Financing Your Small Business with SBA Loans
SBA (Small Business Administration) loans are bank-provided financing for small businesses that the government partially guarantees. Since the SBA assumes some of the lender’s risk, banks can offer SBA loans to business owners who might not qualify for traditional loans.
SBA loans help you preserve your capital and maximize your cash flow while securing your small business funding. As an award-winning SBA Preferred Lender, Consumers National Bank can save you time searching for financing solutions.
Connect with one of our experienced Business Development Officers today! We’ll review your business plan and find the best loan to support your goals.
The primary forms of SBA loans are:
SBA 504 Loan
Also known as the Certified Development Company (CDC) program, the SBA 504 loan provides financing at below-market interest rates to purchase fixed assets such as:
- Commercial real estate
- New construction or building improvements
- Heavy equipment or machinery
The SBA 504 loan program works by distributing the loan among three parties. The business owner makes a 10% down payment, Consumers National Bank adds 50%, and the CDC contributes the remaining 40%.

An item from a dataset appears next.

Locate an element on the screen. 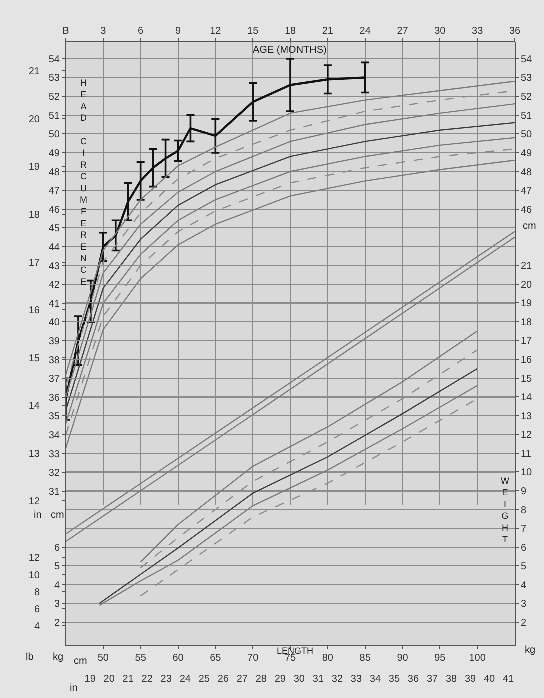  x2-tick-label: 21 is located at coordinates (128, 680).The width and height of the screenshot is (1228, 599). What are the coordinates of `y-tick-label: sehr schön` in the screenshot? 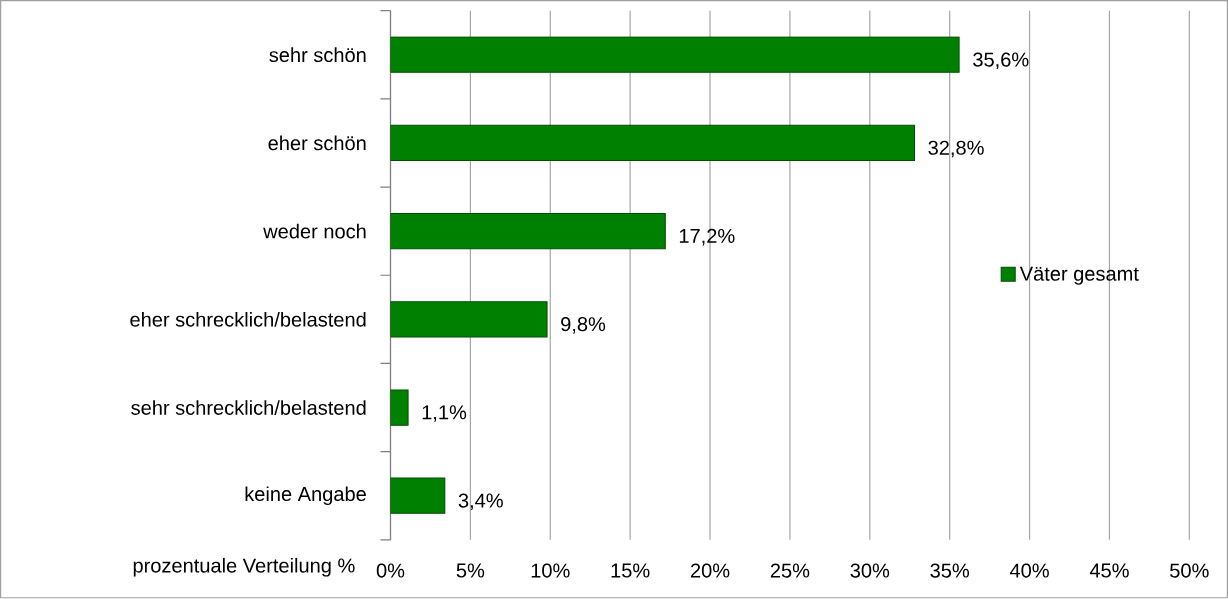 It's located at (318, 55).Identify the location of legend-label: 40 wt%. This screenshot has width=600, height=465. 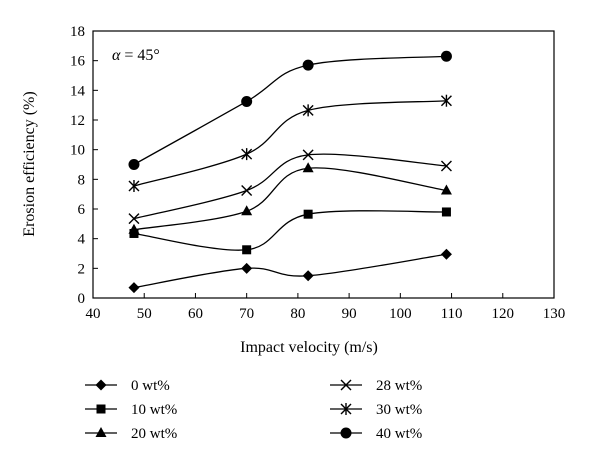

SBA 504 loans offer fixed rate interest with terms ranging from 10 years for equipment up to 20 years for real estate.
SBA 7(a) Loan
The SBA 7(a) loan offers general purpose financing, usually with a variable interest rate (although some fixed rate options are available). Companies can use SBA 7(a) funds to:
- Buy or expand a business
- Build or buy commercial real estate
- Make improvements on leased buildings
- Purchase inventory or equipment
- Refinance existing business debt
- Obtain working capital
SBA 7(a) loans require a 10% down payment from the borrower. Available terms are usually 5 to 7 years for working capital, up to 10 years for equipment, and up to 20 years for real estate.